Thousands of websites including that of the US and UK government have been attacked my crypto-mining malware. Thanks to a compromised plugin, the websites were secretly hijacked to mine cryptocurrency.
In the recent months, there has been a surge in cyber attacks where the hackers are using software that forces the infected computer on their behalf. On Sunday, the cryptojacking software was inserted into websites codes through BrowseAloud which is a popular plugin that helps blind and partially-sighted people to access the internet by converting website text to audio.
Coinhive, a software known to secretly use the processing of a user’s computer to mine open-source cryptocurrency Monero was injected into the BrowseAloud plugin which resulted in the hijacking of more than 5000 websites.
Today crypto-mining malware also hit the Australian government’s website as part of the worldwide security breach.

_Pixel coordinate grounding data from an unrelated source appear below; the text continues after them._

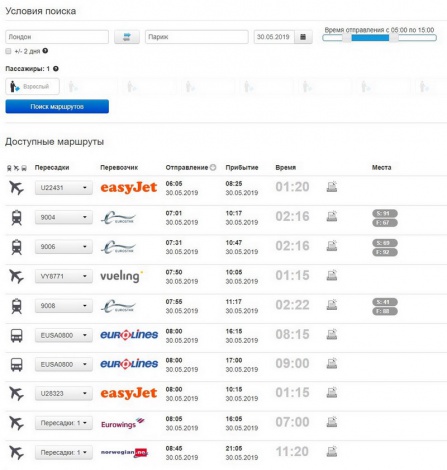
Task: Open details icon for easyJet 06:05 flight
Action: point(332,187)
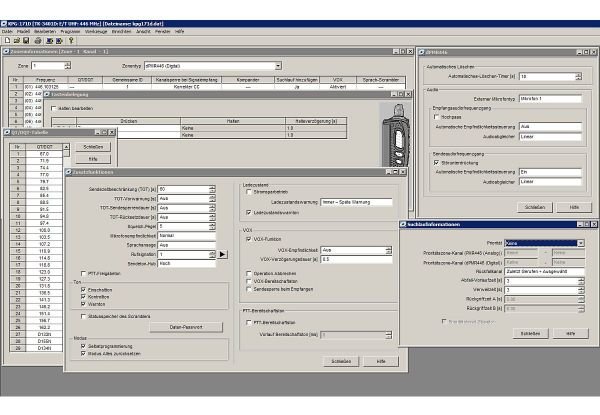
Task: Click Schließen in the QT/DQT-Tabelle window
Action: tap(93, 145)
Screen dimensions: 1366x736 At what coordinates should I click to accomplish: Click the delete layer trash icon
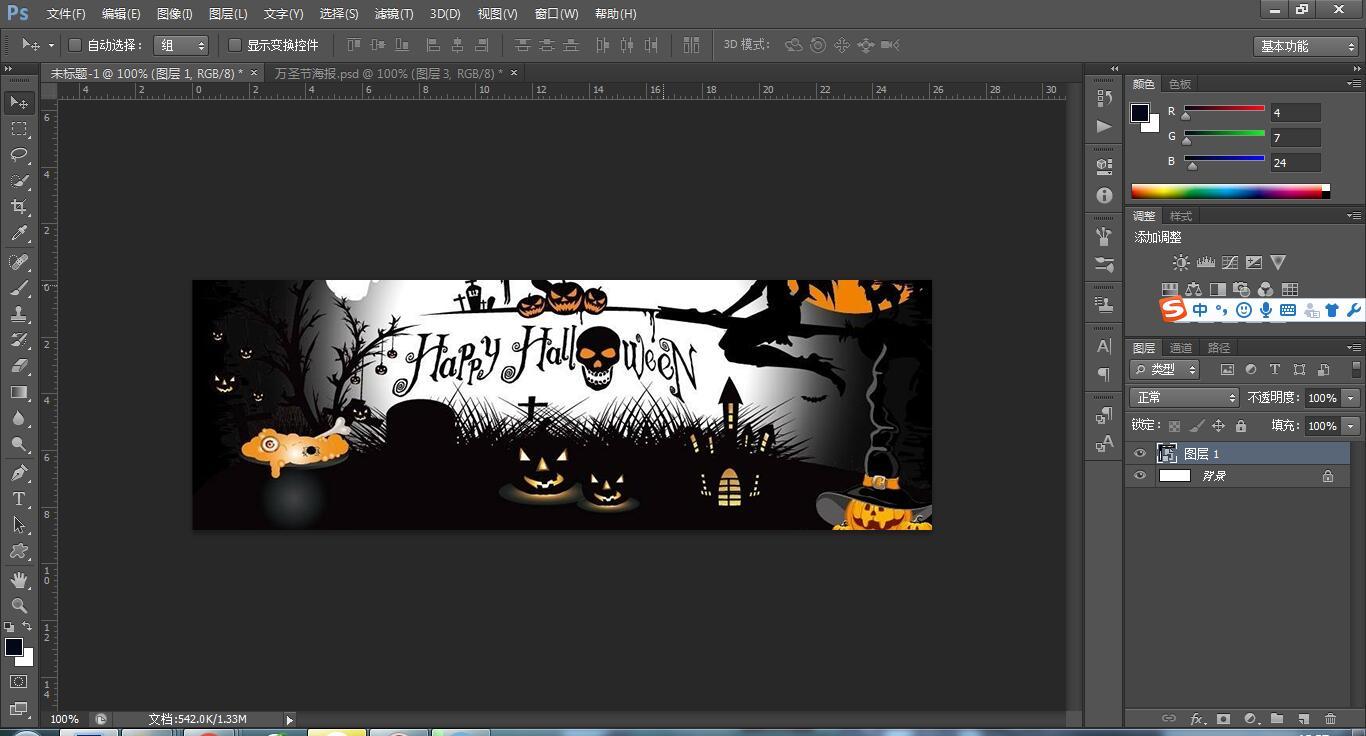point(1330,719)
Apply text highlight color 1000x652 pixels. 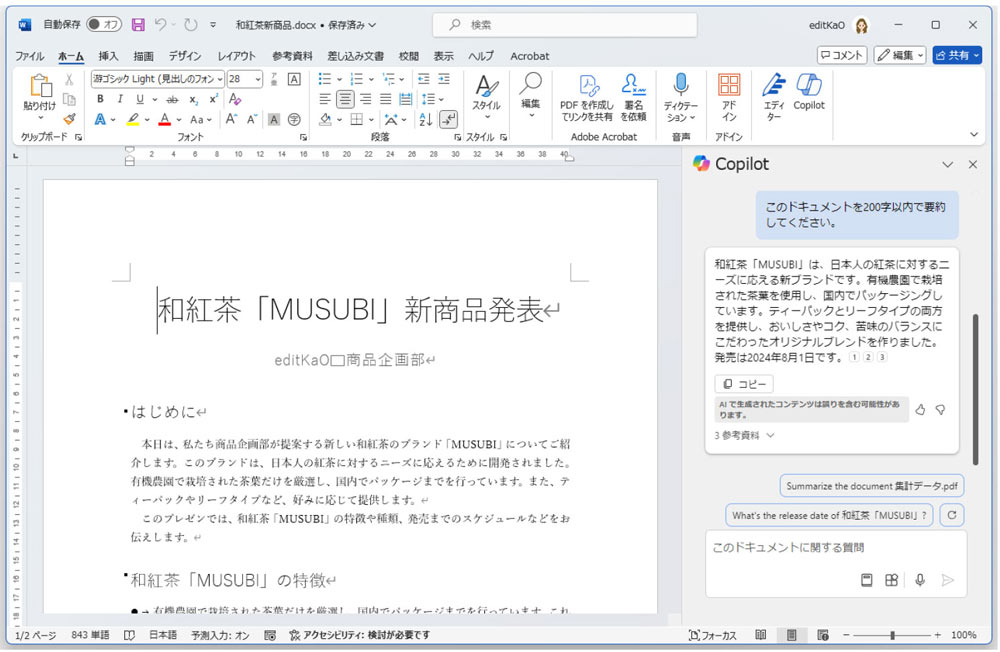[x=135, y=120]
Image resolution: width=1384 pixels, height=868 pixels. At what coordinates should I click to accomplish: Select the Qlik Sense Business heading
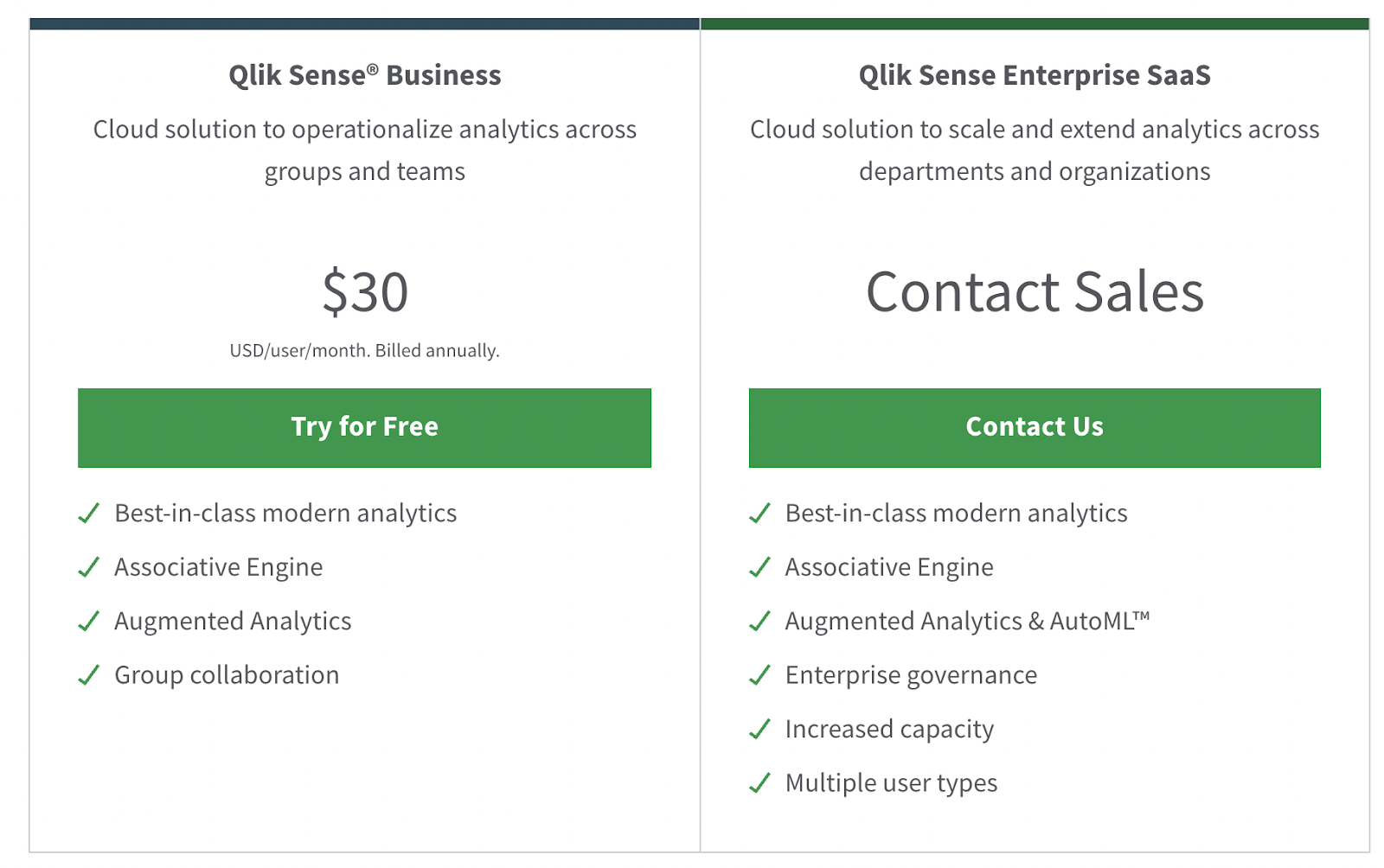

The malware hit official website of the Victorian parliament, the Queensland Civil and Administrative Tribunal, the Queensland Ombudsman, the Queensland Community Legal Centre homepage, and the Queensland legislation website, which lists all of the state’s acts and bills.
Texthelp, the software company which operates BrowseAloud plugin took its website down on Sunday and since then has taken the plugin offline so the new visitors to the site wouldn’t load the cryptojacking script.
Such attacks are not new in the cyber world but it is one of the biggest that we have seen in the cyberspace. It is quite shocking that the government websites didn’t have the relevant defense mechanisms in place to fight such crypto-mining malware.